> Task details
Reproduce the blog post on the business of lying below word for word, in full.

Callum Jubb

#13 The Business of Lying

Callum Jubb
#13 The Business of Lying

Lie

Noun: an intentionally false statement.

An inaccurate or false statement, a falsehood.

Post script: This blog was actually written in 2020 after a visit to a competitors cafe, funnily enough this cafe actually changed coffee supplier after this was written from a Melbourne Group to another coffee roaster of equally far away pedigree. At the time I didnt post it because it is quite a negative piece of writing. However as the cafe game goes to lower and lower levels of indecancy across the board and as I witness a plethora of poorly communicated and outright fraudulent value propositions pedaled by cafes around Brisbane I have decided to resurrect it.

I want to make this clear, this article bears no aggression whatsoever to any business specifically and is in no way an attack on other coffee suppliers. I bring this up from a place of compassion and of review of a situation I have ignored for while but which I cannot continue to avoid.

Frankly I’ve had this conversation with many people informally and find a culture of wide acceptance has taken hold, as I’ve always said my blog is opinion based, it always has been. I will try and keep to the facts as much as possible. But understand this, I dont engage in rumour mongering; anything I add that is taken from another business is a direct quote from that workplace.

That being said, these are some muddy waters we are diving into, so bring a towel.

A few days ago I visited a café, it was a relatively respectable affair and the coffee was made well, to a good standard. Overall my experience was pleasant and I was satisfied with the product served to me.

However in various items from menus to table holders there was various statements emphasising the proprietors strong desire to support and use local business. A direct quote read:

“The prices we pay are a reflection of the passion we have to support local suppliers and business.”

The business was a small affair, it had no kitchen and apart from hot coffees it served only a small offering of cakes, its principal sales were through coffee. The name of the business, branding and identity were very much centred around its core offering: takeaway specialty coffee.

The problem is that the coffee supplier is based in Melbourne, a locality according to a summary google search of 1686 kilometres away from our current location, Brisbane.

> Material
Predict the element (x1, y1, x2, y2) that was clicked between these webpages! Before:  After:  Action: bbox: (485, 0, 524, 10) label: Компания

> Solved problem
Callum Jubb

#13 The Business of Lying

Callum Jubb
#13 The Business of Lying

Lie

Noun: an intentionally false statement.

An inaccurate or false statement, a falsehood.

Post script: This blog was actually written in 2020 after a visit to a competitors cafe, funnily enough this cafe actually changed coffee supplier after this was written from a Melbourne Group to another coffee roaster of equally far away pedigree. At the time I didnt post it because it is quite a negative piece of writing. However as the cafe game goes to lower and lower levels of indecancy across the board and as I witness a plethora of poorly communicated and outright fraudulent value propositions pedaled by cafes around Brisbane I have decided to resurrect it.

I want to make this clear, this article bears no aggression whatsoever to any business specifically and is in no way an attack on other coffee suppliers. I bring this up from a place of compassion and of review of a situation I have ignored for while but which I cannot continue to avoid.

Frankly I’ve had this conversation with many people informally and find a culture of wide acceptance has taken hold, as I’ve always said my blog is opinion based, it always has been. I will try and keep to the facts as much as possible. But understand this, I dont engage in rumour mongering; anything I add that is taken from another business is a direct quote from that workplace.

That being said, these are some muddy waters we are diving into, so bring a towel.

A few days ago I visited a café, it was a relatively respectable affair and the coffee was made well, to a good standard. Overall my experience was pleasant and I was satisfied with the product served to me.

However in various items from menus to table holders there was various statements emphasising the proprietors strong desire to support and use local business. A direct quote read:

“The prices we pay are a reflection of the passion we have to support local suppliers and business.”

The business was a small affair, it had no kitchen and apart from hot coffees it served only a small offering of cakes, its principal sales were through coffee. The name of the business, branding and identity were very much centred around its core offering: takeaway specialty coffee.

The problem is that the coffee supplier is based in Melbourne, a locality according to a summary google search of 1686 kilometres away from our current location, Brisbane.